Focusing

 

Focusing wurde von Gene Gendlin, einem Schüler von Carl Rogers (personenzentrierter Ansatz) entwickelt und beschrieben.

Es ist eine Möglichkeit den Körper auf eine sehr achtsame und respektvolle Weise wahrzunehmen, seinem Inneren zuzuhören und ernst zu nehmen.

 

Alles, was uns im Leben begegnet- jede Person, jede Erfahrung, jeder Ort, jeder Sinneseindruck, jedes Thema- ruft in uns eine Resonanz hervor, die auf Körperebene spürbar ist.
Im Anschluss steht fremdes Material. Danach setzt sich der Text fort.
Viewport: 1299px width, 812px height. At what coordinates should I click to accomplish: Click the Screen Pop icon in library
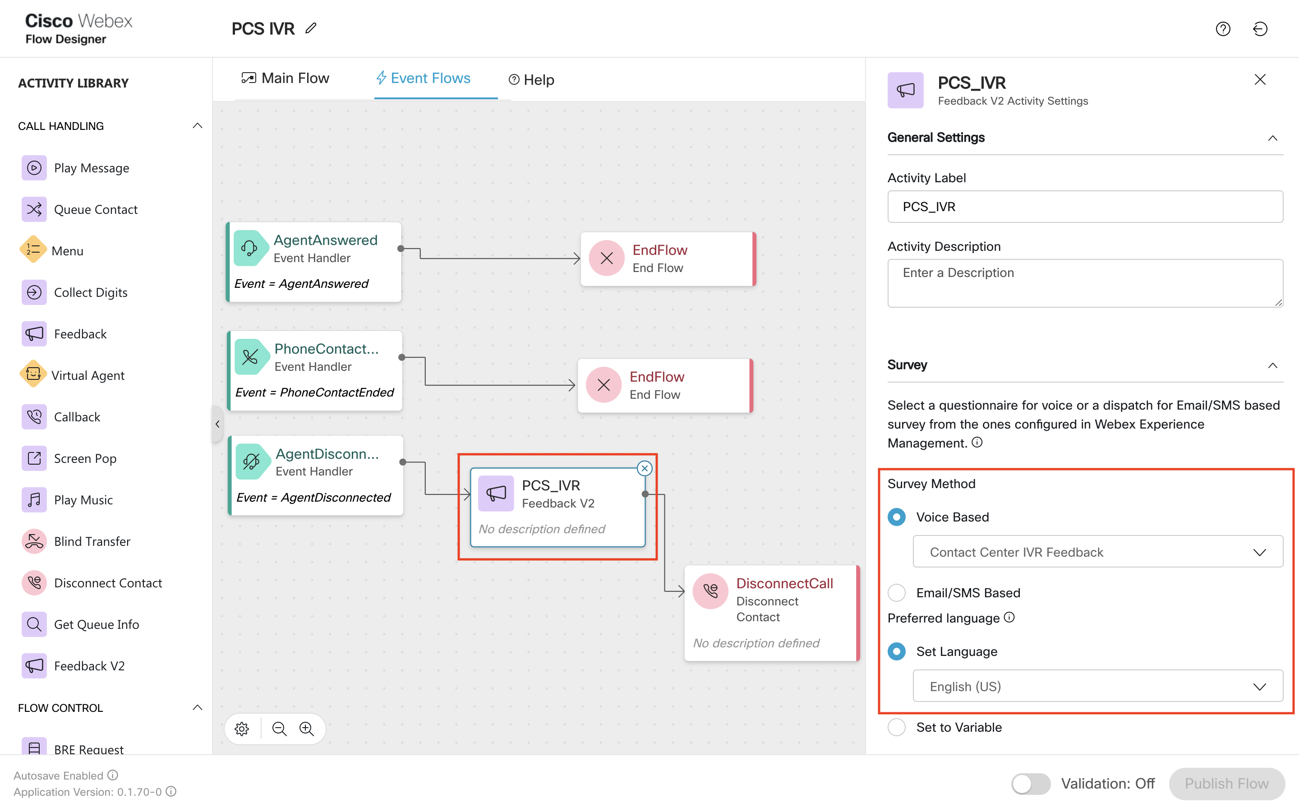pyautogui.click(x=33, y=458)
Unser Körper steht mit jeder Situation in Wechselwirkung und beinhaltet alle Informationen, die das Ganze dieser Situationen ausmacht- er weiß deshalb mehr als unser Bewusstsein.

 

Focusing ist die Zeit in der wir unsere Aufmerksamkeit freundlich auf dieses diffuse Körpergefühl richten ohne zunächst noch Worte dafür zu haben. Wenn wir die Botschaften aus dem Inneren unseres Körpers ernst nehmen,  kann sich daraus ein Prozess ergeben, der schließlich zu mehr Klarheit und weiterführenden Schritten führt.  Es ist ein Weg, den die meisten Menschen ganz von selbst im täglichen Leben immer wieder unbewußt einsetzen um mit sich selbst in Kontakt zu gelangen.

 

Diese achtsame Art der Selbstzuwendung  ermöglicht, deutlicher mit unserem inneren Erleben, unseren Bedürfnissen und Sehnsüchten in Verbindung zu sein. Focusing hilft,  sich am eigenen Inneren zu orientieren und Richtungen einzuschlagen, die sich stimmig anfühlen. Unklare Empfindungen können damit besser wahrgenommen und in ihrer Bedeutung erfaßt werden.

 

Dieses Wissen setze ich als Focusingtherapeutin immer wieder in der Arbeit mit meinen KlientInnen ein, da es dazu verhelfen kann:

 

  • sich körperlich besser wahrzunehmen
  • innere Freiräume zu schaffen
  • Stress zu mindern
  • Entscheidungen besser treffen zu können
  • eigene Bedürfnisse zu erspüren und adäquater darauf zu reagieren
  • Erleichterung und Gewissheit über die eigene innere Wahrheit zu erleben

Focusing in der Therapie fühlt sich für die meisten Menschen leicht und freudvoll an, auch wenn viele Themen schwer und belastend sind.